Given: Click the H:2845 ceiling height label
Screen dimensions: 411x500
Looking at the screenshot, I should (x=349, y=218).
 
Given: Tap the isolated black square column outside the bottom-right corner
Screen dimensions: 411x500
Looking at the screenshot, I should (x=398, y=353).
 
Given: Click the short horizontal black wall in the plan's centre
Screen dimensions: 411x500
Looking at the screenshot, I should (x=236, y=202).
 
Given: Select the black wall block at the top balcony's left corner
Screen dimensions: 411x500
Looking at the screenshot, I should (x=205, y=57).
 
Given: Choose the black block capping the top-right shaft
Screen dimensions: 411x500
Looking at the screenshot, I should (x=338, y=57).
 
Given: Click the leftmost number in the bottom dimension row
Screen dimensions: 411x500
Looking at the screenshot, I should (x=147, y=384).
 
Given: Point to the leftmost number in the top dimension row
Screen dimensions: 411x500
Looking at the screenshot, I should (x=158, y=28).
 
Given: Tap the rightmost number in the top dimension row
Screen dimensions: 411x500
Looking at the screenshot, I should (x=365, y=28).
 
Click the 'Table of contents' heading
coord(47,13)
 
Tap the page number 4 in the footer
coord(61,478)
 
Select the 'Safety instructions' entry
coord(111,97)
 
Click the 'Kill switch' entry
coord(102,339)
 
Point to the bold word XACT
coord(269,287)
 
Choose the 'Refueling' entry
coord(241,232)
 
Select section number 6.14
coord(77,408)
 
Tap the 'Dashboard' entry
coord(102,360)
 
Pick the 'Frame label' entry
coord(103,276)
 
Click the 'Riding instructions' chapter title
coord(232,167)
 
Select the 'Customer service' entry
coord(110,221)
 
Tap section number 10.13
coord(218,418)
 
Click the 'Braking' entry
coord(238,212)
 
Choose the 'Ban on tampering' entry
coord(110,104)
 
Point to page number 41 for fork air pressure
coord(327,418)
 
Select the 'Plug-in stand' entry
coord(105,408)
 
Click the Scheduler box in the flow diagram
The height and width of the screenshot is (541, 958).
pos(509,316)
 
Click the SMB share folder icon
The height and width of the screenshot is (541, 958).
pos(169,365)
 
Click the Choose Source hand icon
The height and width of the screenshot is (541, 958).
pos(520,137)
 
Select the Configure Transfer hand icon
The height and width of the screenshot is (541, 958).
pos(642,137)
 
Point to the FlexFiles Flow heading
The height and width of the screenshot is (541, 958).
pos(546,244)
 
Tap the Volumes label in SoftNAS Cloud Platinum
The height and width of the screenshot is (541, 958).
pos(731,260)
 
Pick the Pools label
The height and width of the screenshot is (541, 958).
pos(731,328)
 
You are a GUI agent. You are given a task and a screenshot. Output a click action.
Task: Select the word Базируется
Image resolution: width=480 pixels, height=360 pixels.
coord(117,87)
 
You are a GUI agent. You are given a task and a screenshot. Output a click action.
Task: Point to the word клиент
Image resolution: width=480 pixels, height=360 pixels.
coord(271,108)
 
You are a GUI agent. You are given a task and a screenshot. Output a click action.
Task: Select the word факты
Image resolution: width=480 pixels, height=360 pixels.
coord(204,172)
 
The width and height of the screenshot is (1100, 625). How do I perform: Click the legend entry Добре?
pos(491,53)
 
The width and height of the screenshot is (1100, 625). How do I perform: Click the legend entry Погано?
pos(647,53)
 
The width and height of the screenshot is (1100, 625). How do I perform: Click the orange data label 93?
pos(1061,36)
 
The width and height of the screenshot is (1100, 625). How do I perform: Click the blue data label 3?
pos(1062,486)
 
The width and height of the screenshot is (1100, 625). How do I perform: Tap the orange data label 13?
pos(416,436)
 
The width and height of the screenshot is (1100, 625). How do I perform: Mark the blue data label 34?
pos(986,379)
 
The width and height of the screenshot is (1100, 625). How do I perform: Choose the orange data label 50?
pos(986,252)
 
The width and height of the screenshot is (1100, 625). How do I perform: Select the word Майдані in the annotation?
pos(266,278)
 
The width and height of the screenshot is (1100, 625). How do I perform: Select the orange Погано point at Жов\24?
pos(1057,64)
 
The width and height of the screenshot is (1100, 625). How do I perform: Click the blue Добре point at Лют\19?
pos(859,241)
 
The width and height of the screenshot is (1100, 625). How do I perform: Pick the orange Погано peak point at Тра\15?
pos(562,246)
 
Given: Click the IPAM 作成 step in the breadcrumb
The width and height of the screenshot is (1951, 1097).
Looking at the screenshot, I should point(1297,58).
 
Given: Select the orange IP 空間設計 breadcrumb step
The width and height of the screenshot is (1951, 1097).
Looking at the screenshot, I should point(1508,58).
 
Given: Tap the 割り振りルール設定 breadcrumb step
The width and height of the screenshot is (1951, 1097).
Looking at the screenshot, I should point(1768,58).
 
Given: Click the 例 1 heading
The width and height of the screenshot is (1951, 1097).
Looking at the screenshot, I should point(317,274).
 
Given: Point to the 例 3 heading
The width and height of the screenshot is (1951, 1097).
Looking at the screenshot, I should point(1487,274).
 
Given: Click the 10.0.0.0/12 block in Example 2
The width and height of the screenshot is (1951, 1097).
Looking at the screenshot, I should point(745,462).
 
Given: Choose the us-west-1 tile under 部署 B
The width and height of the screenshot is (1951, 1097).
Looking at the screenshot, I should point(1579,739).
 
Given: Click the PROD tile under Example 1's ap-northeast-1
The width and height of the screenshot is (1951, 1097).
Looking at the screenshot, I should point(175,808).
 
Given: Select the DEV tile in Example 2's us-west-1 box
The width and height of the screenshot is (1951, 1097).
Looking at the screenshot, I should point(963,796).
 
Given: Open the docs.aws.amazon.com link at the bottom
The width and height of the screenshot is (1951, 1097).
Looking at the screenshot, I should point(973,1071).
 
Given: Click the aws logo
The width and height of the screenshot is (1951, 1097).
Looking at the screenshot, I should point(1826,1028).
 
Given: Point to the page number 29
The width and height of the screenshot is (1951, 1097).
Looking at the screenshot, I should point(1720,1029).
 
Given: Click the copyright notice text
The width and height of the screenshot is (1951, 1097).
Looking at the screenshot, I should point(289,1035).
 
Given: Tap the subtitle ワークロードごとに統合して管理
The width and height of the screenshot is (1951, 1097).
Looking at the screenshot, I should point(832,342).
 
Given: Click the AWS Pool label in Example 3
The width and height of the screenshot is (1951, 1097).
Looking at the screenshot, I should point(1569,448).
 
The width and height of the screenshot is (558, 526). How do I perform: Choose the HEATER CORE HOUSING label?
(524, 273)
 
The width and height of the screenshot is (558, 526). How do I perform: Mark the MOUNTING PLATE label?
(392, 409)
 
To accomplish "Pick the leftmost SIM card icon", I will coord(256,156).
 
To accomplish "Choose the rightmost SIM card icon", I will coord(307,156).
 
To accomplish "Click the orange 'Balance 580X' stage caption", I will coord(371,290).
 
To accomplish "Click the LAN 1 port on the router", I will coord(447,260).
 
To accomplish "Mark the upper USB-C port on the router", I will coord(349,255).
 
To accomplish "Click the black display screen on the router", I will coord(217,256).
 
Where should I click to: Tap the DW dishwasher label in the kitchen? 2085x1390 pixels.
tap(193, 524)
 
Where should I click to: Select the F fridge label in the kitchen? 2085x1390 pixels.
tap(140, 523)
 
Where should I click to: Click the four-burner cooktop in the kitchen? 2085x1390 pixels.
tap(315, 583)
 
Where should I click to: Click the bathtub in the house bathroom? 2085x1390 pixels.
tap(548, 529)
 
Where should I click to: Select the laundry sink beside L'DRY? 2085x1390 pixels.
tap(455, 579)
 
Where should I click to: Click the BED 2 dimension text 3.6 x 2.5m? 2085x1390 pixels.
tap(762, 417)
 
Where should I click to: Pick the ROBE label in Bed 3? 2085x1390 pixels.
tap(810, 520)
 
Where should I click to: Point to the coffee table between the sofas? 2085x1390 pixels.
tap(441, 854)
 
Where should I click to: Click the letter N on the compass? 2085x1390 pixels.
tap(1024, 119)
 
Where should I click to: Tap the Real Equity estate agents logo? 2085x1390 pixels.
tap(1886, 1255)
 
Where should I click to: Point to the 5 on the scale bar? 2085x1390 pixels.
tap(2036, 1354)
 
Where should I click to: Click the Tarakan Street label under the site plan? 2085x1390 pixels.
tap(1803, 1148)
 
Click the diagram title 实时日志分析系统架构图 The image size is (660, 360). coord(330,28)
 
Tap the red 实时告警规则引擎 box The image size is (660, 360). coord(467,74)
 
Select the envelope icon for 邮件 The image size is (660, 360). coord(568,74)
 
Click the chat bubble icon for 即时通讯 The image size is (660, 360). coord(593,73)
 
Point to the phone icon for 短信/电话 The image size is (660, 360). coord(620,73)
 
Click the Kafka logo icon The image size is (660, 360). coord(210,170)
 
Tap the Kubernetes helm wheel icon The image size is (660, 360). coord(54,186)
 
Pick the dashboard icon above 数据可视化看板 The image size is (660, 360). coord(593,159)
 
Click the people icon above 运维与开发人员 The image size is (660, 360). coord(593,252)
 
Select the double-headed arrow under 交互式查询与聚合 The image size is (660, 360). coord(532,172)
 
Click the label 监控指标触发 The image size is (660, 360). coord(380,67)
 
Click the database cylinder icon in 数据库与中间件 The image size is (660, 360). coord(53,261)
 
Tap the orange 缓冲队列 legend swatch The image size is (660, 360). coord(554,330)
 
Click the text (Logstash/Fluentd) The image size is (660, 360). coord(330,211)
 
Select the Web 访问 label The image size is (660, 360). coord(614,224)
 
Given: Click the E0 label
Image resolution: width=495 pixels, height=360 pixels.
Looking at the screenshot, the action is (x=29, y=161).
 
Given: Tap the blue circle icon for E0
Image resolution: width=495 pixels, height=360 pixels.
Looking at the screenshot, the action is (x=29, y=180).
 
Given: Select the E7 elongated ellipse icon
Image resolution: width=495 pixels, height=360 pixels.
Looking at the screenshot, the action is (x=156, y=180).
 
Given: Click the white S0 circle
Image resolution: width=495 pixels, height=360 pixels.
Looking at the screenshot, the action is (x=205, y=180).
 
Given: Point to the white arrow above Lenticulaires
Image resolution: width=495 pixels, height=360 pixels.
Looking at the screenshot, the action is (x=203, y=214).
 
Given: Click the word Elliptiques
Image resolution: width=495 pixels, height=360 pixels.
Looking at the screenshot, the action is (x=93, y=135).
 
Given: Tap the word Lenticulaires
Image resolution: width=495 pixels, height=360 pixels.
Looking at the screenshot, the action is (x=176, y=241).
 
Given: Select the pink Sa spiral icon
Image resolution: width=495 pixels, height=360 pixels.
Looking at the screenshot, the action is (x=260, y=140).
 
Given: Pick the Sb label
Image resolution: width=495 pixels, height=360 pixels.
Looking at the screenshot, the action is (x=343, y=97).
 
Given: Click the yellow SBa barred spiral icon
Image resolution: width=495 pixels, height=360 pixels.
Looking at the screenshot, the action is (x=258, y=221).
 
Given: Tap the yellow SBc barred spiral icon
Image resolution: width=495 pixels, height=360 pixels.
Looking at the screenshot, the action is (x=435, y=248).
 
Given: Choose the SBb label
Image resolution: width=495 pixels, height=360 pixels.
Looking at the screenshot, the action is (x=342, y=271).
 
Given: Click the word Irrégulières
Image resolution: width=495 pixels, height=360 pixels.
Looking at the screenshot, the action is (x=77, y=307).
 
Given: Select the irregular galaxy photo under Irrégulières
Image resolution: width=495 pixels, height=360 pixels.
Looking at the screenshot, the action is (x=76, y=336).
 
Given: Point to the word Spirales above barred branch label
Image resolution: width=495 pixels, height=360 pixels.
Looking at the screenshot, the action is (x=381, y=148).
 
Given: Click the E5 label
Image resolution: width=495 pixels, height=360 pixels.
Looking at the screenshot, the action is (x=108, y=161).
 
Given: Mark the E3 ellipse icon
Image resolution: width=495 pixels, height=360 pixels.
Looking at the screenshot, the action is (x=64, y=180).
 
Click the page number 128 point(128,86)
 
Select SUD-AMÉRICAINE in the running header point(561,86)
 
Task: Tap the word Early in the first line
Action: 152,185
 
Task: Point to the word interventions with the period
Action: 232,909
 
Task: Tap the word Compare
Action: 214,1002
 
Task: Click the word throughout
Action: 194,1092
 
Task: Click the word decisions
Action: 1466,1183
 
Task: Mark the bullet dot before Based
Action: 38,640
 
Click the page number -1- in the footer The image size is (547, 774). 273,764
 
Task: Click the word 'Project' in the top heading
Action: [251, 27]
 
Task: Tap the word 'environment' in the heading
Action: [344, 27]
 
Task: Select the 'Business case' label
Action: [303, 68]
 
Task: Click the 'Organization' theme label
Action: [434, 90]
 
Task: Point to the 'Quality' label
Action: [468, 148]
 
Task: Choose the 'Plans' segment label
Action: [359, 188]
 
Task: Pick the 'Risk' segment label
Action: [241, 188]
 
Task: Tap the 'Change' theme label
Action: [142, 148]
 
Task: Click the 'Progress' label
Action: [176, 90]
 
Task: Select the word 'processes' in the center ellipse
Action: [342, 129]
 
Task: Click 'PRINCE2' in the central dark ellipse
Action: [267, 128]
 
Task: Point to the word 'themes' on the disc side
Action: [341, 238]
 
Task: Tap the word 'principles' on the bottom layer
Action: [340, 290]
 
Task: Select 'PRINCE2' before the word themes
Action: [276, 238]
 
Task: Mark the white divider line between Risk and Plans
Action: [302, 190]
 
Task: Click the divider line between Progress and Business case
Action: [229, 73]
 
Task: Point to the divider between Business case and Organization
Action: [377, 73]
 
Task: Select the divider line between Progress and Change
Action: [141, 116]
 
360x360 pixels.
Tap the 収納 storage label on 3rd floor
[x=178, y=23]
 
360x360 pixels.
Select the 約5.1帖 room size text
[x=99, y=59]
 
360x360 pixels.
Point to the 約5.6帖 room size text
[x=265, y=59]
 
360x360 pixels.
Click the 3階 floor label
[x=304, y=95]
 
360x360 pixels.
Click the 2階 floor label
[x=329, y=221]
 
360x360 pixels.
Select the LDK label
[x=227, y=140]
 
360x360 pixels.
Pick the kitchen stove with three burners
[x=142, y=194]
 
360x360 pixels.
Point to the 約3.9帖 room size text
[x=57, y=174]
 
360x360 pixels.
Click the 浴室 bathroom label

****************************************

WRITTEN PROBLEM: Give the lines starting with the line that contains "Task: Select 'PRINCE2' before the word themes" and going on through the line that contains "[x=265, y=59]" again, swapping "divider" for "separator" and changing nothing else.

RESULT OF THE EXERCISE:
Task: Select 'PRINCE2' before the word themes
Action: [276, 238]
 
Task: Mark the white separator line between Risk and Plans
Action: [302, 190]
 
Task: Click the separator line between Progress and Business case
Action: [229, 73]
 
Task: Point to the separator between Business case and Organization
Action: [377, 73]
 
Task: Select the separator line between Progress and Change
Action: [141, 116]
 
360x360 pixels.
Tap the 収納 storage label on 3rd floor
[x=178, y=23]
 
360x360 pixels.
Select the 約5.1帖 room size text
[x=99, y=59]
 
360x360 pixels.
Point to the 約5.6帖 room size text
[x=265, y=59]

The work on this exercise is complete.